Second, the phrase “double teeth all around” was used colloquially to refer to the dentition of living (and dead) individuals with a high degree of anterior tooth wear. Anterior “single teeth” (canines and incisors) looked like “double teeth” (molars) when the cusps were removed through wear. In other words, a mouth full of heavily worn teeth was a mouth in which all teeth were used for grinding and, therefore, in which all teeth had the wear characteristic of "double" teeth. This was a common phrase: nineteenth century newspapers contain numerous accounts of living individuals described as having "double teeth all around."
This article debunks the notion that it is possible to have a mouth full of molars:
"The lecturer alluded to the idea, held by some, that certain people or animals had double teeth all the way round the jaw.

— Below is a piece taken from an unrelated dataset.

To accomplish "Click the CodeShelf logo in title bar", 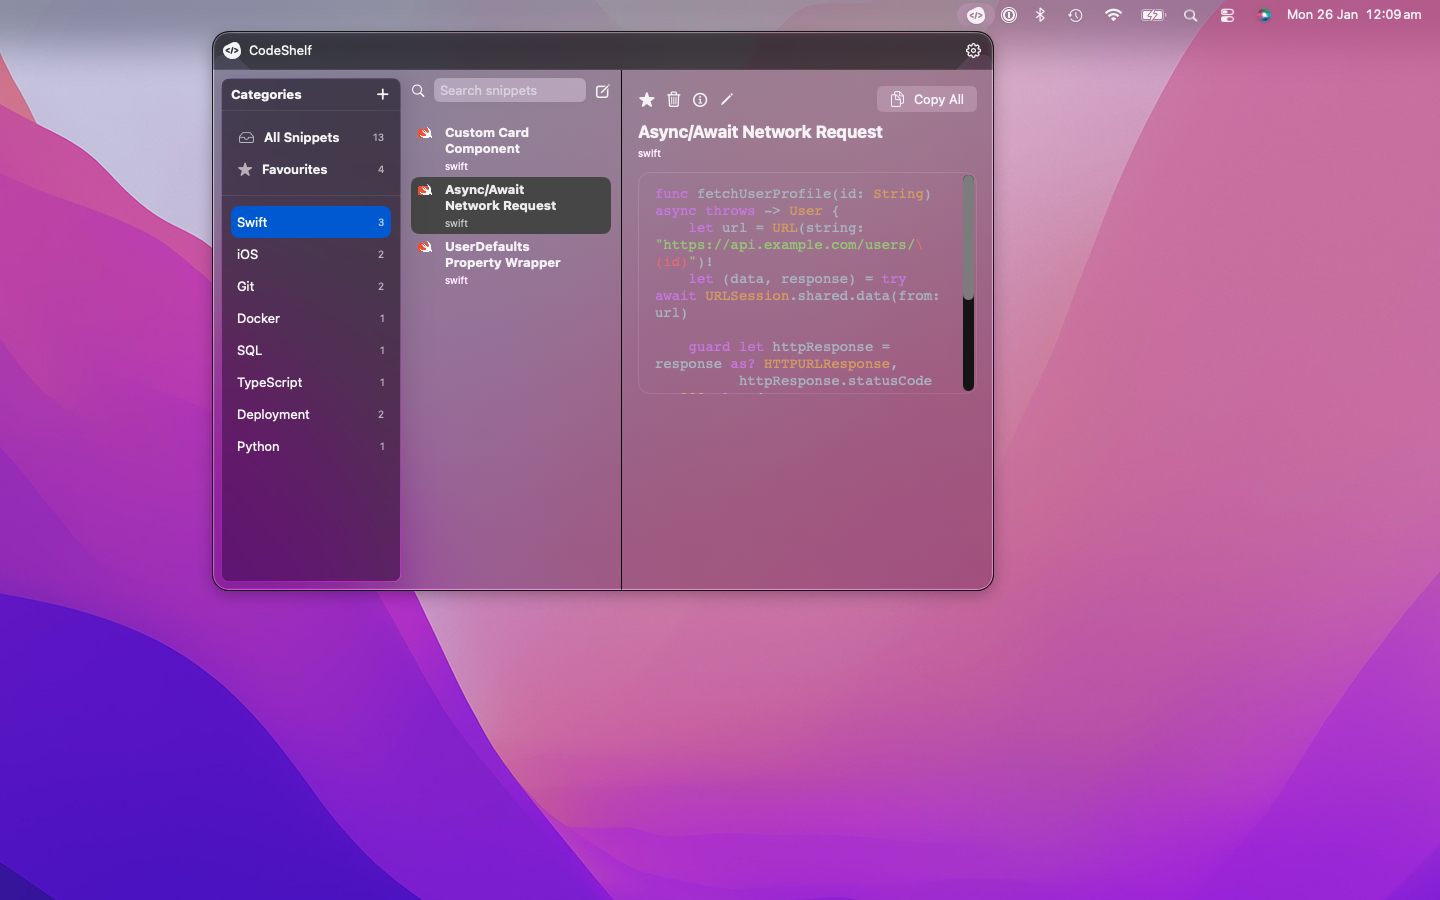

This is not correct, the appearance being due to the wearing down of the teeth till they present facets similar to those of small double teeth, but they are single teeth and there not on record a single instance where a jaw has been found filled with double teeth, each with two fangs or roots." (Burlington Weekly Free Press, March 30, 1877).
Third, the phrases "double rows of teeth" and "double row of teeth" were used to describe, simply, the presence of two rows of teeth (an upper and a lower). These phases were commonly applied to both living individuals and non-giant skeletons.

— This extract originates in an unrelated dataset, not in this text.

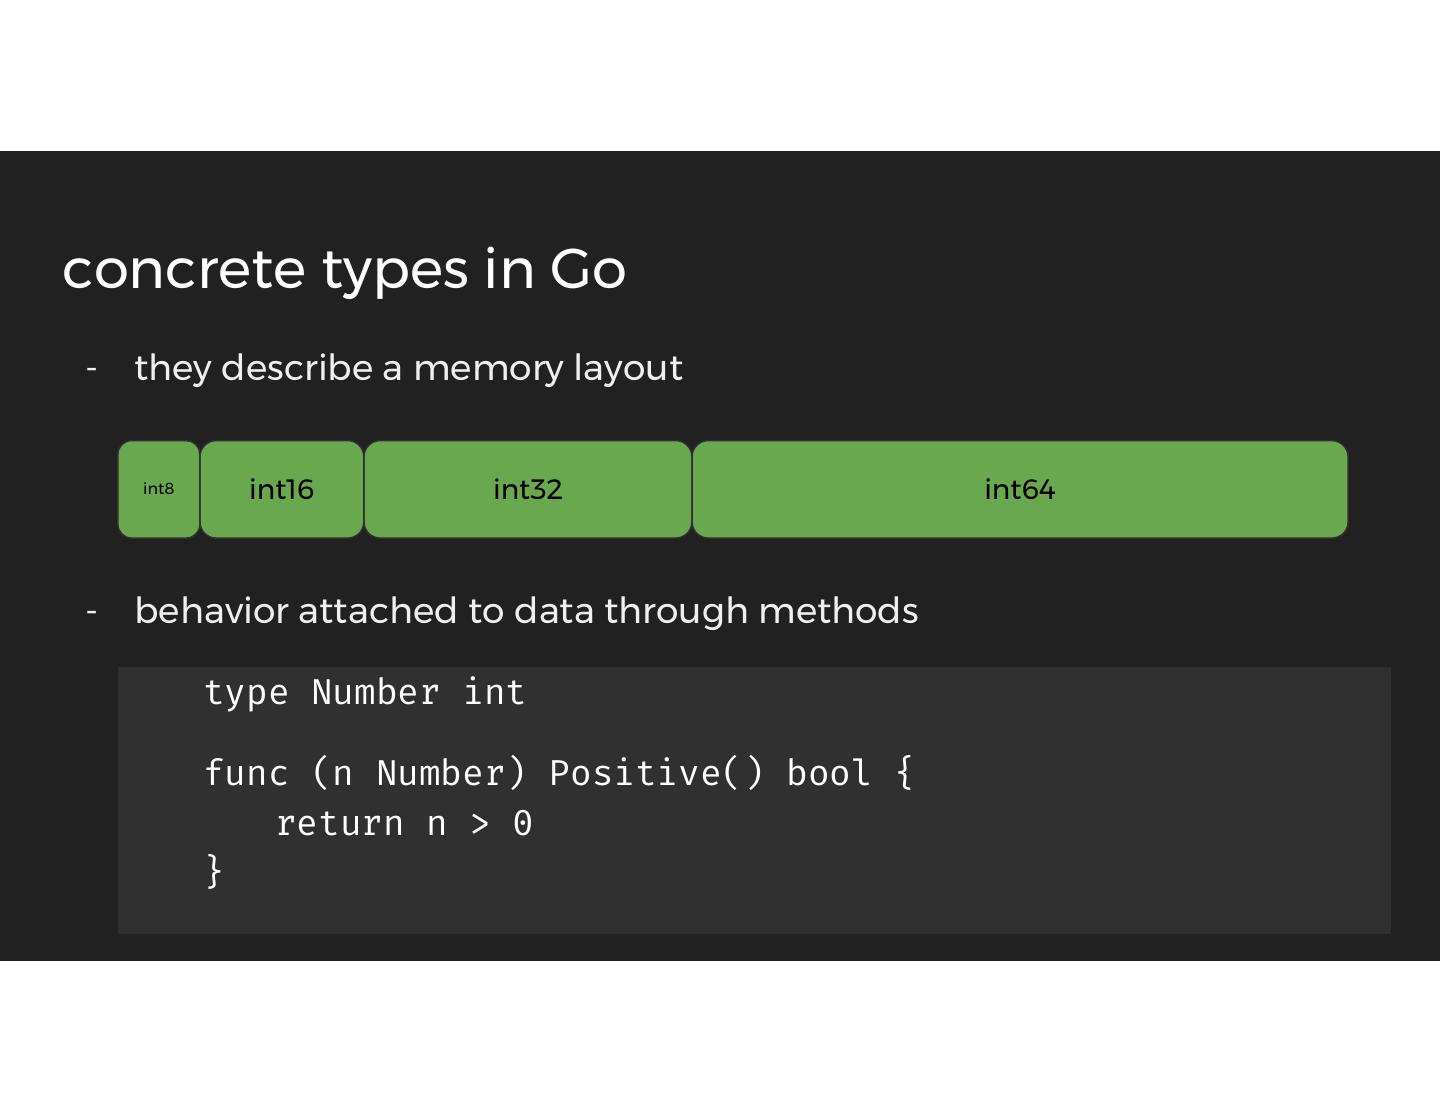Click the dash before "behavior attached"

click(x=92, y=611)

I can collect and present an immense amount of contextual/historical data that will demonstrate that, in the large majority of cases, the writers of nineteenth and twentieth century accounts of "giant" skeletons were not intending to imply that those skeletons had dental features unlike those of other humans, such as two sets of teeth arranged in concentric rows. They were simply describing characteristics of the teeth that were interesting or somewhat noteworthy: full sets of teeth (i.e., "double rows of teeth") would have been something to remark upon in the mid 1800s, as would a uniformly high degree of tooth wear (i.e., "double teeth all around").

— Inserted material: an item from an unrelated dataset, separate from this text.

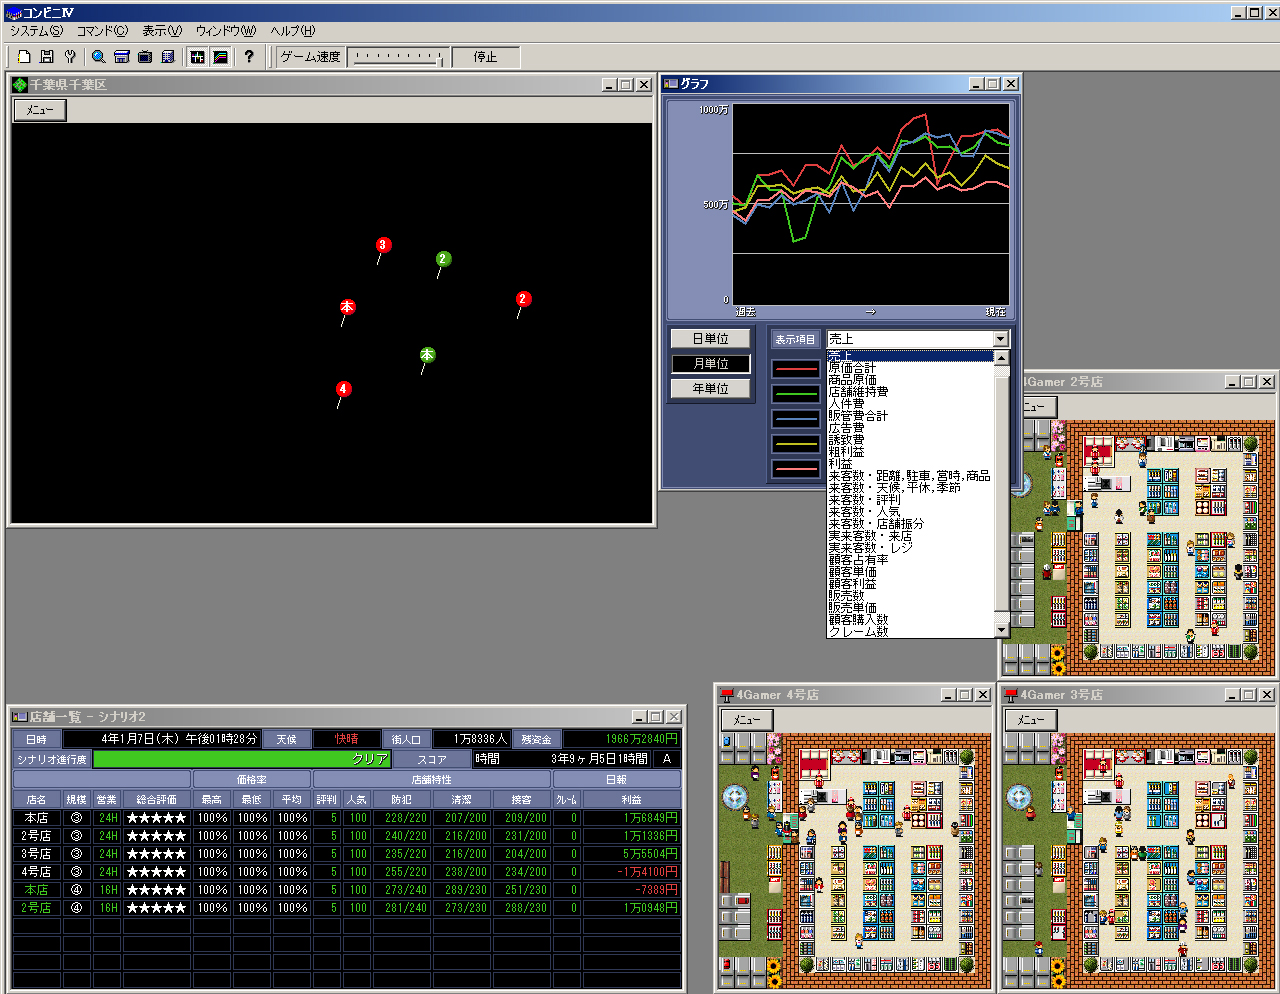Click the red number 3 store marker on the map
This screenshot has height=994, width=1280.
click(382, 245)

The term "double tooth" and its associated phrases appear to have fallen out of common use early in the twentieth century (I'm still compiling dictionary data). I think that it was probably combined changes in diet, dental health, and dental medicine that caused the folk classification of "single" and "double" teeth to become less useful (more on that in the paper). For whatever reason, those "double" terms went away. When we see the phrase "double teeth all around" now, just 100 years later, it is foreign to us and seems to imply something bizarre. It did not when it was used. The peculiarity of "double teeth" can largely be explained as a mirage created by a linguistic change.
I challenge those who believe in the giant story to sift through your accounts of "double teeth" with the historic contexts of the terms/phrases I have discussed here in mind. And search for those terms outside of your giant skeleton accounts. Get a feel for how the terms were used in the common language of nineteenth century America and then do an honest evaluation and see if you really want to base a theory about an ancient "race" of giants on them. I don't think I would.